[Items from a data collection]
▼

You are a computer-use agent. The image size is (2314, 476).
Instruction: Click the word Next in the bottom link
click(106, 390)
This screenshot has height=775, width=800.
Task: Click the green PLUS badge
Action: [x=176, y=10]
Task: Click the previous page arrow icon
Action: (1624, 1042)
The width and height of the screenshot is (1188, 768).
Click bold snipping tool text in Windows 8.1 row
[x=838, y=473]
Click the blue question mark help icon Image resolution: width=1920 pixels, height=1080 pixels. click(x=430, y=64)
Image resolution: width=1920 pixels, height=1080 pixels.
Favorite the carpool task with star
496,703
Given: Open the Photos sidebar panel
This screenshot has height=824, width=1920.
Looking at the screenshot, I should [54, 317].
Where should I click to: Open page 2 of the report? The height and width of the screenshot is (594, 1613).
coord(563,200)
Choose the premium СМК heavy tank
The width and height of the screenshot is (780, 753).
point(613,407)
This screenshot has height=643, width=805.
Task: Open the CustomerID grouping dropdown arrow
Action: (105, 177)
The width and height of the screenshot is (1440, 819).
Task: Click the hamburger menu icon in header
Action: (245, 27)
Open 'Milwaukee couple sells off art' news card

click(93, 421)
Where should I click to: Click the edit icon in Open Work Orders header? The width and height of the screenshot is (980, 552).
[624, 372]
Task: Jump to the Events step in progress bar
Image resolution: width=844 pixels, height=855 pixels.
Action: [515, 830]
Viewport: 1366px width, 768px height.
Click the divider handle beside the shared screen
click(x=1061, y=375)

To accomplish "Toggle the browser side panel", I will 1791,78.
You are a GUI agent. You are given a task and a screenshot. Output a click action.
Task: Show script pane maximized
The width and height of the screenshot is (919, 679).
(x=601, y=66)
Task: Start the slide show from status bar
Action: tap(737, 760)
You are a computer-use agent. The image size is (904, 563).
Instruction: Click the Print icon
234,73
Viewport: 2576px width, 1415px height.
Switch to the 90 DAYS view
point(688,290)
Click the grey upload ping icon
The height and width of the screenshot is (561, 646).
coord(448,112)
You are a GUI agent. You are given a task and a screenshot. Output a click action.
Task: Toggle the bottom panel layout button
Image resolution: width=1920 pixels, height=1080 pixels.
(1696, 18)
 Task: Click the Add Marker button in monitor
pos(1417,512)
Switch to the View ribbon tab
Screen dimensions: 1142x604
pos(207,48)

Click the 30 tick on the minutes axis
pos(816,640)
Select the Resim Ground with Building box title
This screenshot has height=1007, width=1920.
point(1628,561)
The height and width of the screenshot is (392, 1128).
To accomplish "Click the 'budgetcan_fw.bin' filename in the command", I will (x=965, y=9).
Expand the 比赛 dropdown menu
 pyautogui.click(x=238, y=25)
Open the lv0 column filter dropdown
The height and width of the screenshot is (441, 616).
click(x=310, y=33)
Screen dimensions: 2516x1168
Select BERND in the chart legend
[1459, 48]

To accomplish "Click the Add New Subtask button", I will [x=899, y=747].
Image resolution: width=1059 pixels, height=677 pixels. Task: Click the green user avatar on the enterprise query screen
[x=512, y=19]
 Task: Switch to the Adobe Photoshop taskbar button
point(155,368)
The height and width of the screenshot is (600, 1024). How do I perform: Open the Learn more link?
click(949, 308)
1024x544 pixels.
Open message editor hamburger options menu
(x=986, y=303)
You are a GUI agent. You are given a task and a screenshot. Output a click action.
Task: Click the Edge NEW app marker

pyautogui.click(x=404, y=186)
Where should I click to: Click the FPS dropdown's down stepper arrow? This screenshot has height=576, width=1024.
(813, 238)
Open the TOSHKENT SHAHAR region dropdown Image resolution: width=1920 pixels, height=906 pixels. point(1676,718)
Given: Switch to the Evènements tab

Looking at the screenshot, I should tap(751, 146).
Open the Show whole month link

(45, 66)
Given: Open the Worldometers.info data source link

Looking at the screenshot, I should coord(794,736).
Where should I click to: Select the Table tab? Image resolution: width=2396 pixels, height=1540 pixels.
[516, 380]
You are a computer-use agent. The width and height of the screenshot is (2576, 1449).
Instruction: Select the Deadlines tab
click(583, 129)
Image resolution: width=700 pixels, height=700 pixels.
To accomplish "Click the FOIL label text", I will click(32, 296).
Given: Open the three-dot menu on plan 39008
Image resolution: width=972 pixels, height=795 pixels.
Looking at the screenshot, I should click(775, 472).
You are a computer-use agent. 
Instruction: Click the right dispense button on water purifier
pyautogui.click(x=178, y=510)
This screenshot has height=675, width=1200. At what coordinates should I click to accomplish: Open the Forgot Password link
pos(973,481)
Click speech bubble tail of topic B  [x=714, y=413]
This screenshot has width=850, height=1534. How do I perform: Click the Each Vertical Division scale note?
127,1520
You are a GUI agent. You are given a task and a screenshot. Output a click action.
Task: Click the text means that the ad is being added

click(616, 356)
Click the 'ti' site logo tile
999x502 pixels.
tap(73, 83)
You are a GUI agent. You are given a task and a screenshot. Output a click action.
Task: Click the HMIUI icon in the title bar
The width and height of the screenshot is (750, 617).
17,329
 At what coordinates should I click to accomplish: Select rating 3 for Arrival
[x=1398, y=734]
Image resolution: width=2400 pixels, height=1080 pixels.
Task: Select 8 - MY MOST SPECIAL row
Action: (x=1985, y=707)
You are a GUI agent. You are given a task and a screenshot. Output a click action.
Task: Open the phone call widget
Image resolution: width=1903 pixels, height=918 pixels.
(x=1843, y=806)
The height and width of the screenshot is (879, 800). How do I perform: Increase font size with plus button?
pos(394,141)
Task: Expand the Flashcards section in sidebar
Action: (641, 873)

▲

Objective: List every line of the items above that contains the word "Where". Match case exactly.

Result of the task:
Where should I click to: Open page 2 of the report? The height and width of the screenshot is (594, 1613).
Where should I click to: Click the edit icon in Open Work Orders header? The width and height of the screenshot is (980, 552).
Where should I click to: Click the FPS dropdown's down stepper arrow? This screenshot has height=576, width=1024.
Where should I click to: Select the Table tab? Image resolution: width=2396 pixels, height=1540 pixels.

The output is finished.